Jack Anliker | 6/16/2010 - 10:22am
How many pedophile priests and brothers have been excommunicated?
Scott Tiernan | 6/16/2010 - 12:51am
Please do a bettter job of editing.
David Nickol | 6/15/2010 - 7:55pm
Bruce says: "Would not a moral certainty be required to take a life, even indirectly?"
The answer is no. 
Grace Yawson | 6/15/2010 - 3:27pm
Thank you Fr. O’Rourke for bringing light to this disturbing medical/ethical case. Thank you Fr. Broderick for clearly pointing out to us what Jesus Christ said: “Let him who has not sinned before - be the first to cast the stone”.

I shudder at those comments suggesting that Sister Margaret did not consult Bishop Olmsted. I do not know the Bishop’s jurisdiction over decisions made by the Ethics Committee. Probably there is a connection in the chain of command that the Bishop should have been given details of someone’s medical condition, a woman who is not his relative (or his wife - God-forbid). Was the Bishop part of the medical team? What happened to the Health Insurance Portability & Accountability Act (HIPAA) which is supposed to protect personal health information? Rather, what we have is a circus over what Sister Margaret did or did not do to appease the Bishops and the anti-abortionists.

As many comments above have noted, being involved in this decision-making could not have been easy. Many forgot that there was a husband and four other children affected by whatever decision that was made by the Ethics Committee. Certainly, a 10-week pregnancy is not viable no matter what the ultrasound pictures tell us.

And by the way, did the priest-molesters inform the Bishops of their intentions/actions before or after the effect? Yes, it is a man’s world and we are all paying for it by the decisions made by the same Bishops. Churches, schools and hospitals are being closed adding to the unemployment. Someone mentioned New York facilities. The school my children attend was closed.
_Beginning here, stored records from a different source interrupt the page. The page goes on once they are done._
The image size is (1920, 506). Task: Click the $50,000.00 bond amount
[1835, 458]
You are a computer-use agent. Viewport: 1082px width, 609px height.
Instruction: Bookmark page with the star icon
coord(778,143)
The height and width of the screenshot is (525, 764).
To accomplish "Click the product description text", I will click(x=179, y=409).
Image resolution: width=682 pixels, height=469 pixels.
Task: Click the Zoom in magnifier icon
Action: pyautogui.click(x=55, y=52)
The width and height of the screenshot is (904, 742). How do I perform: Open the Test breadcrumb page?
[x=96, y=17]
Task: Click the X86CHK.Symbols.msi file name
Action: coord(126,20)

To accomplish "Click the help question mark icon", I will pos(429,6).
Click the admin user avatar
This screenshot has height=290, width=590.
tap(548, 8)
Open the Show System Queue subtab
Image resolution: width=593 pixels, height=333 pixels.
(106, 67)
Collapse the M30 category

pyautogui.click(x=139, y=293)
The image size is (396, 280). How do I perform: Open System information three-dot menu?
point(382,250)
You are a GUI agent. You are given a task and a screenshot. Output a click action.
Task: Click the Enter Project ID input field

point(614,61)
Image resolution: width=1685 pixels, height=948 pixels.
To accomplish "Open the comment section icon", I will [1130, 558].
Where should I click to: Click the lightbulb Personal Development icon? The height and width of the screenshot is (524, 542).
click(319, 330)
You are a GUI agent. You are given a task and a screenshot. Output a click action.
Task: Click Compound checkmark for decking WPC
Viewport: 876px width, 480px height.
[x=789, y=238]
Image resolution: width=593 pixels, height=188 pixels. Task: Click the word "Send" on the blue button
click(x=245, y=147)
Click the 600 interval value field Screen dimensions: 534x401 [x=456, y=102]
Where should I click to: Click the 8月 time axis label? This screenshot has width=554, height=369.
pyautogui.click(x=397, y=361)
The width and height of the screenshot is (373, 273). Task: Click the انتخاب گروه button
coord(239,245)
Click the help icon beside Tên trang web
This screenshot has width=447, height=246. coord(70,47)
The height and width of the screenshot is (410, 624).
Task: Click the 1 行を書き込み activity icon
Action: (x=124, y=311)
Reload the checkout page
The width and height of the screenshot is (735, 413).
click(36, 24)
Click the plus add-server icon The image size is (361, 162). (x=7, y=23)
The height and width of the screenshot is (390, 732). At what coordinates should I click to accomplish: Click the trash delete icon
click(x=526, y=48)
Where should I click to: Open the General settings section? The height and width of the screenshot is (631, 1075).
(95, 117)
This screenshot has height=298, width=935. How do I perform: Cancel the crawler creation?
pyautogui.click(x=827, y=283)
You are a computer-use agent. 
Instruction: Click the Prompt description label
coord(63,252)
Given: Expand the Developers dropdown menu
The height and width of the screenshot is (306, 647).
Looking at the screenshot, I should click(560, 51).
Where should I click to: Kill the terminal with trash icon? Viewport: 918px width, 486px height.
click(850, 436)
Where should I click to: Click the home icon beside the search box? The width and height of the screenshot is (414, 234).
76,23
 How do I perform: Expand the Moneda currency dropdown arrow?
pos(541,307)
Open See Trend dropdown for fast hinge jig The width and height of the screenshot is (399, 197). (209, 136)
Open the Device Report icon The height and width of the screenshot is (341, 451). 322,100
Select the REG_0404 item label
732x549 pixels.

Most of the employees are good Catholics who paid their tithes and contributed to the Archbishops’ Annual fund raisings among other contributions. I do not hear the Bishops crying foul.

I pray and believe that Sister Margaret has peace knowing that as difficult as the case was, a husband and four (4) children were not left to mourn the incomprehensible. Yes, Sister Margaret, I support you and the medical team and I pray that God will give you the peace that man cannot give.